Déclaration du ministre des Services à l'enfance et à la jeunesse et du procureur général au sujet du rapport final de la Commission Motherisk

Aujourd'hui, Michael Coteau, ministre des Services à l'enfance et à la jeunesse, et Yasir Naqvi, procureur général, ont fait la déclaration suivante à l'occasion de la publication du rapport final de la Commission Motherisk :

« Ce qui est arrivé aux enfants et aux familles touchés par les analyses de mèches de cheveux peu fiables de Motherisk est effroyable. Dans son rapport, la commissaire, l'honorable Judith Beaman, a reconnu le mal que les analyses capillaires de Motherisk ont causé à de nombreuses familles dans notre province - en particulier les familles appartenant à des communautés racialisées, autochtones et vulnérables. Nous remercions la commissaire Beaman de son rapport approfondi, qui porte sur plus de 1 200 affaires de protection de l'enfance mettant en jeu des analyses de mèches de cheveux effectuées par Motherisk et qui comprend 32 recommandations détaillées à l'intention de 17 ministères et organismes.

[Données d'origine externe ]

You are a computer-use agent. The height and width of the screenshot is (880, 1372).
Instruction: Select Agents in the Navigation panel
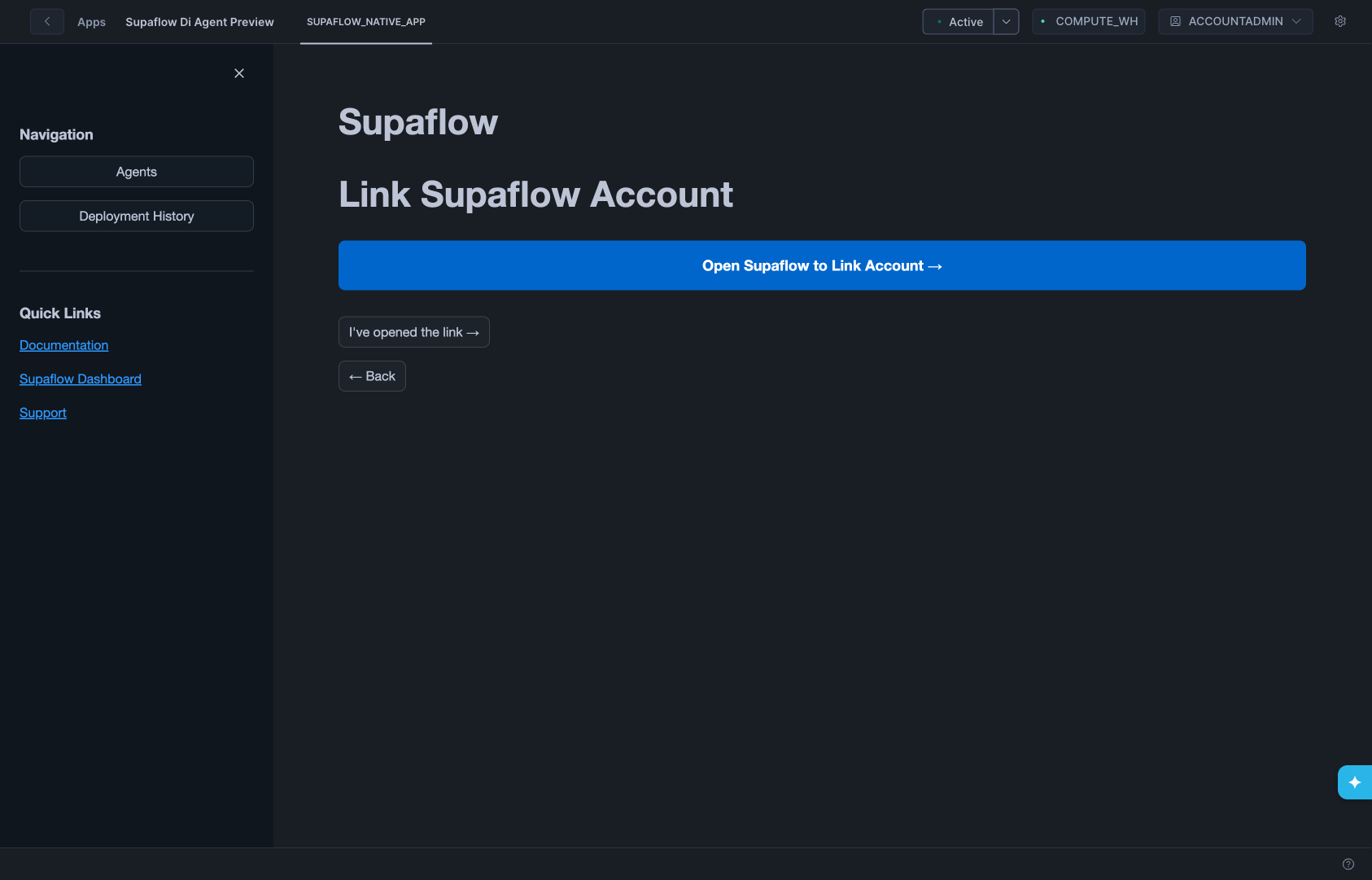click(136, 171)
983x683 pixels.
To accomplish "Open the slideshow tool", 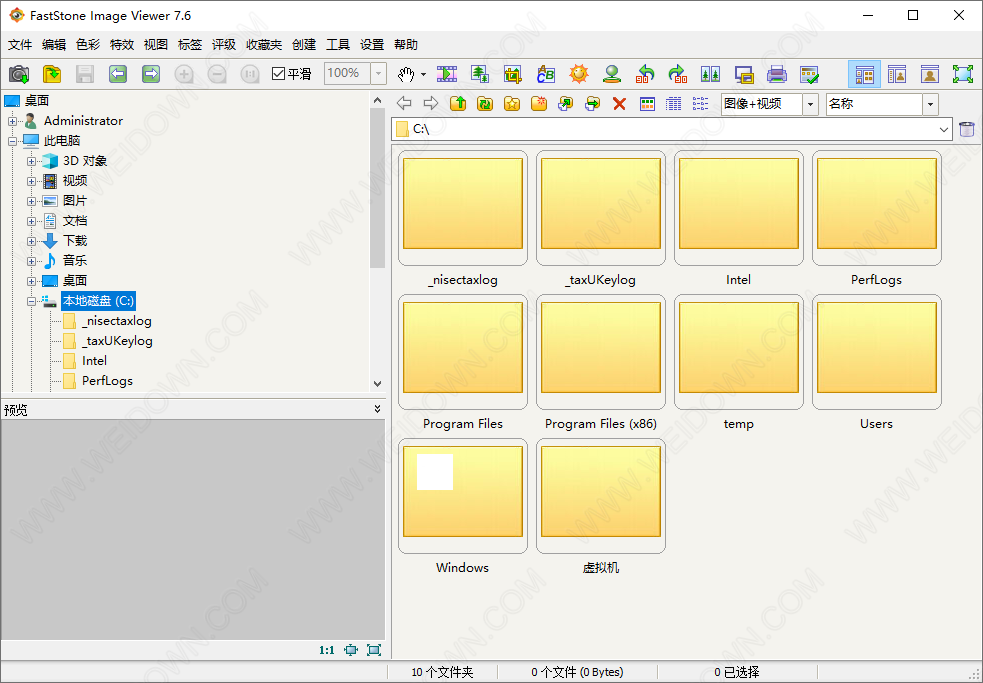I will [x=447, y=74].
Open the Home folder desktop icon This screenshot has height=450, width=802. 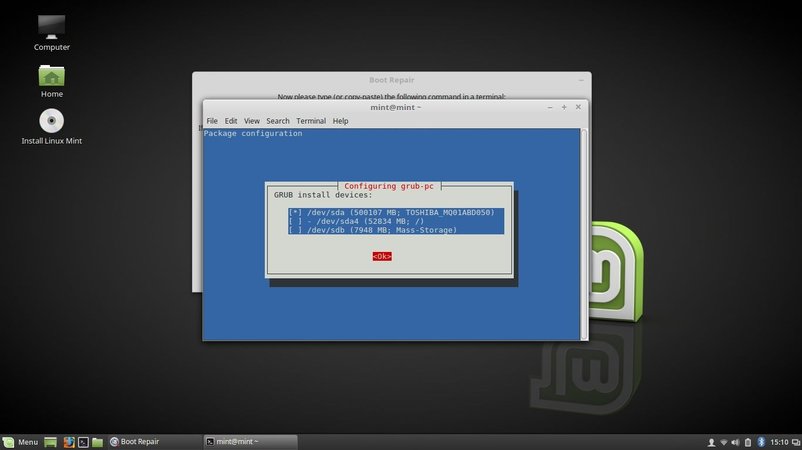52,76
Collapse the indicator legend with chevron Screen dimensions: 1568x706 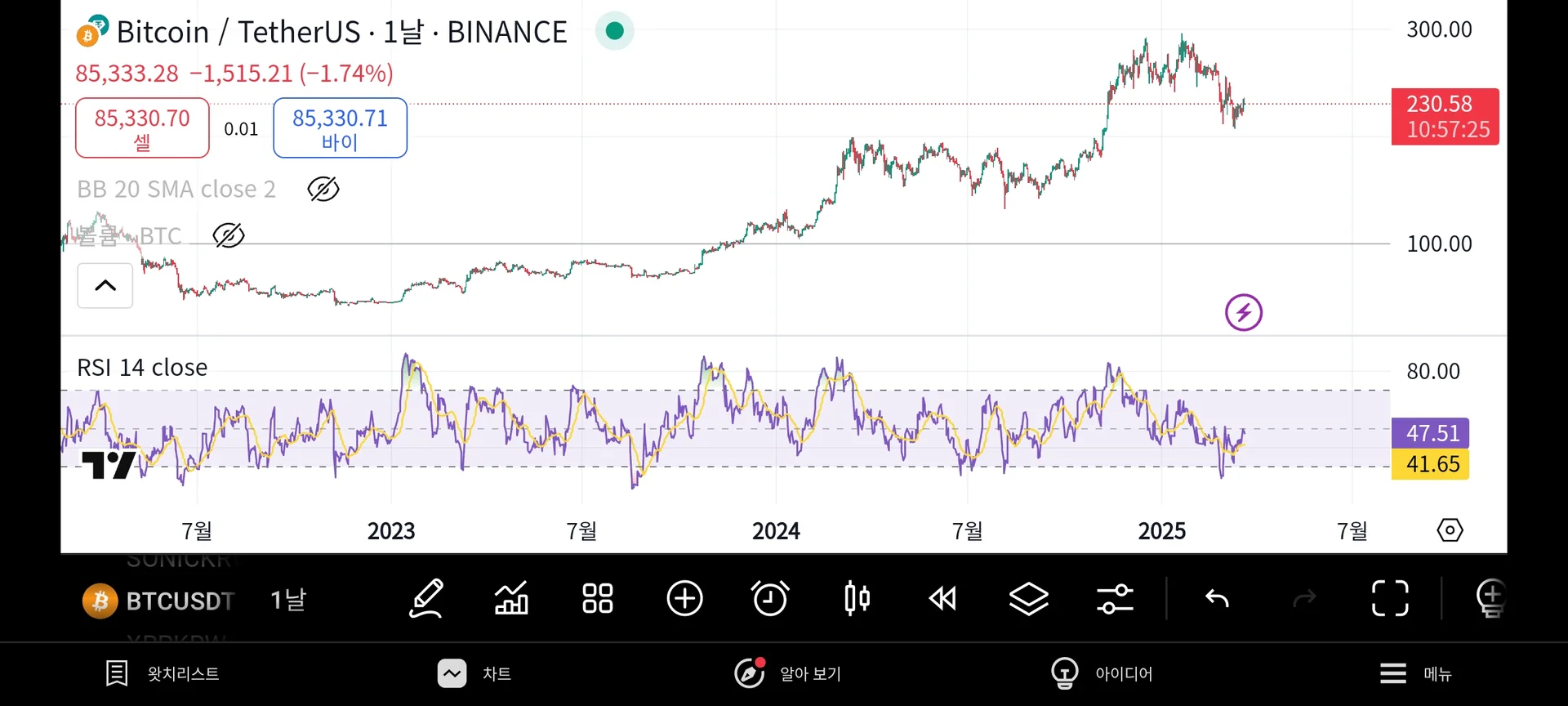105,286
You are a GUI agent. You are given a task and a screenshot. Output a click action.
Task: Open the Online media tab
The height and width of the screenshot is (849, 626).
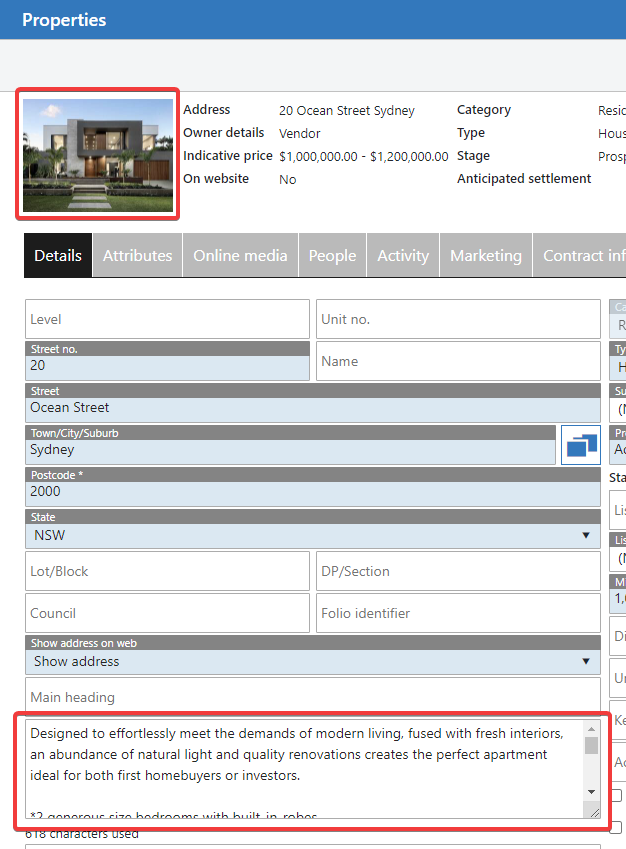240,256
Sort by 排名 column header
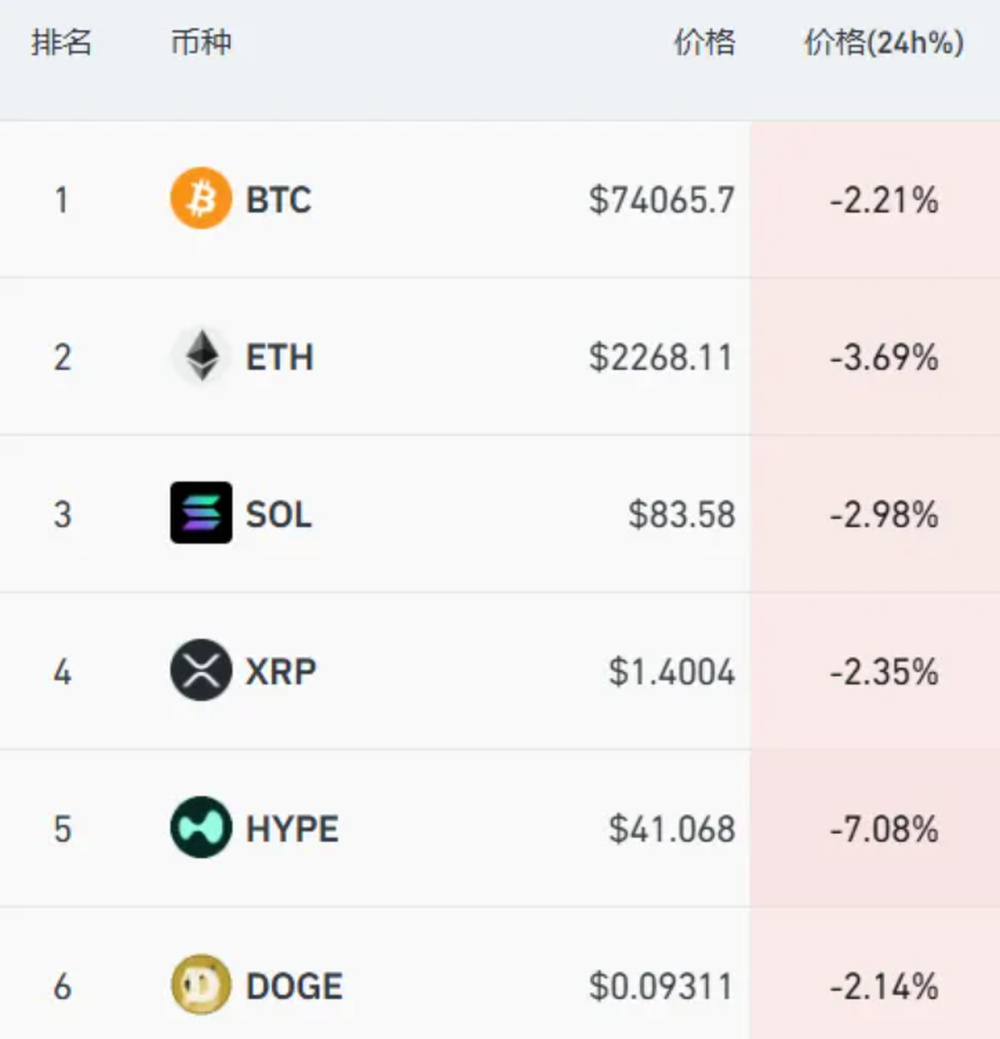The width and height of the screenshot is (1000, 1039). [x=62, y=43]
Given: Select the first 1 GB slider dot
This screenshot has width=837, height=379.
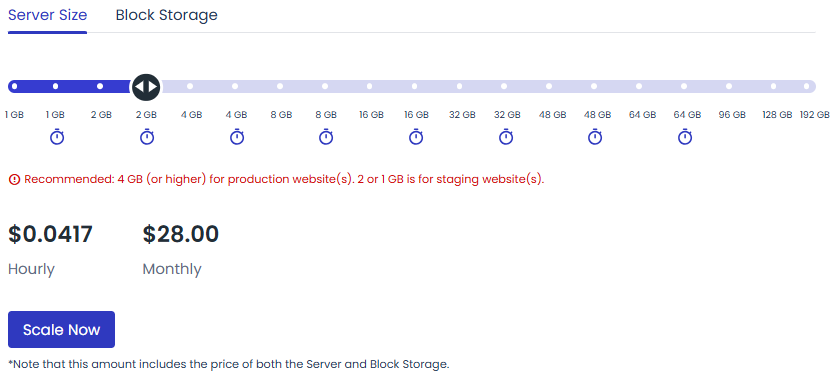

Notre gouvernement accepte ces recommandations. Elles nous guideront dans nos efforts continus en vue de renforcer, de moderniser et de transformer notre système de bien-être de l'enfance, dans l'objectif de placer les enfants, les jeunes et les familles au cœur de toutes nos activités. Dans cet esprit, nous sommes déterminés à leur fournir des services équitables, cohérents et culturellement adéquats, qui répondront à leurs besoins individuels et les aideront à obtenir les meilleurs résultats possibles.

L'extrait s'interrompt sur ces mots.